Flax is a high-performance neural network library for JAX that is designed for flexibility: Try new forms of training by forking an example and by modifying the training loop, not by adding features to a framework.

Flax is being developed in close collaboration with the JAX team and comes with everything you need to start your research, including:

  • Neural network API (flax.linen): Dense, Conv, {Batch|Layer|Group} Norm, Attention, Pooling, {LSTM|GRU} Cell, Dropout

  • Optimizers (flax.optim): SGD, Momentum, Adam, LARS, Adagrad, LAMB, RMSprop

  • Utilities and patterns: replicated training, serialization and checkpointing, metrics, prefetching on device

  • Educational examples that work out of the box: MNIST, LSTM seq2seq, Graph Neural Networks, Sequence Tagging

  • Fast, tuned large-scale end-to-end examples: CIFAR10, ResNet on ImageNet, Transformer LM1b

Trying Flax

We keep here a limited list of canonical examples maintained by the Flax team that you can fork to get started. If you are looking for more examples, or others built by the community, please check the linen_examples folder.

Image classification

Reinforcement Learning

Natural language processing

Generative models

What does Flax look like?

We provide here two examples using the Flax API: a simple multi-layer perceptron and a CNN. To learn more about the Module abstraction, please check our docs.

class SimpleMLP(nn.Module):
  """ A MLP model """
  features: Sequence[int]

  @nn.compact
  def __call__(self, x):
    for i, feat in enumerate(self.features):
      x = nn.Dense(feat)(x)
      if i != len(self.features) - 1:
        x = nn.relu(x)
    return x
class CNN(nn.Module):
  """A simple CNN model."""

  @nn.compact
  def __call__(self, x):
    x = nn.Conv(features=32, kernel_size=(3, 3))(x)
    x = nn.relu(x)
    x = nn.avg_pool(x, window_shape=(2, 2), strides=(2, 2))
    x = nn.Conv(features=64, kernel_size=(3, 3))(x)
    x = nn.relu(x)
    x = nn.avg_pool(x, window_shape=(2, 2), strides=(2, 2))
    x = x.reshape((x.shape[0], -1))  # flatten
    x = nn.Dense(features=256)(x)
    x = nn.relu(x)
    x = nn.Dense(features=10)(x)
    x = nn.log_softmax(x)
    return x

Installation

You will need Python 3.6 or later.

For GPU support, first install jaxlib; please follow the instructions in the JAX readme. If they are not already installed, you will need to install CUDA and CuDNN runtimes.
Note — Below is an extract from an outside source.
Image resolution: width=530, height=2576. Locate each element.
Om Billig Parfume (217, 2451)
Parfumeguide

Then install flax from PyPi:

> pip install flax

TPU support

We currently have a LM1b/Wikitext-2 language model with a Transformer architecture that's been tuned. You can run it directly via Colab.

At present, Cloud TPUs are network-attached, and Flax users typically feed in data from one or more additional VMs

When working with large-scale input data, it is important to create large enough VMs with sufficient network bandwidth to avoid having the TPUs bottlenecked waiting for input

TODO: Add an example for running on Google Cloud.

Getting involved

Currently, you need to install Python 3.6 for developing Flax, and svn for running the run_all_tests.sh script. After installing these prerequisites, you can clone the repository, set up your local environment, and run all tests with the following commands:

git clone https://github.com/google/flax
cd flax
python3.6 -m virtualenv env
. env/bin/activate
pip install -e . .[testing]
./tests/run_all_tests.sh

Alternatively, you can also develop inside a Docker container : See dev/README.md.

We welcome pull requests, in particular for those issues marked as PR-ready. For other proposals, we ask that you first open an Issue to discuss your planned contribution.

Note

This is not an official Google product.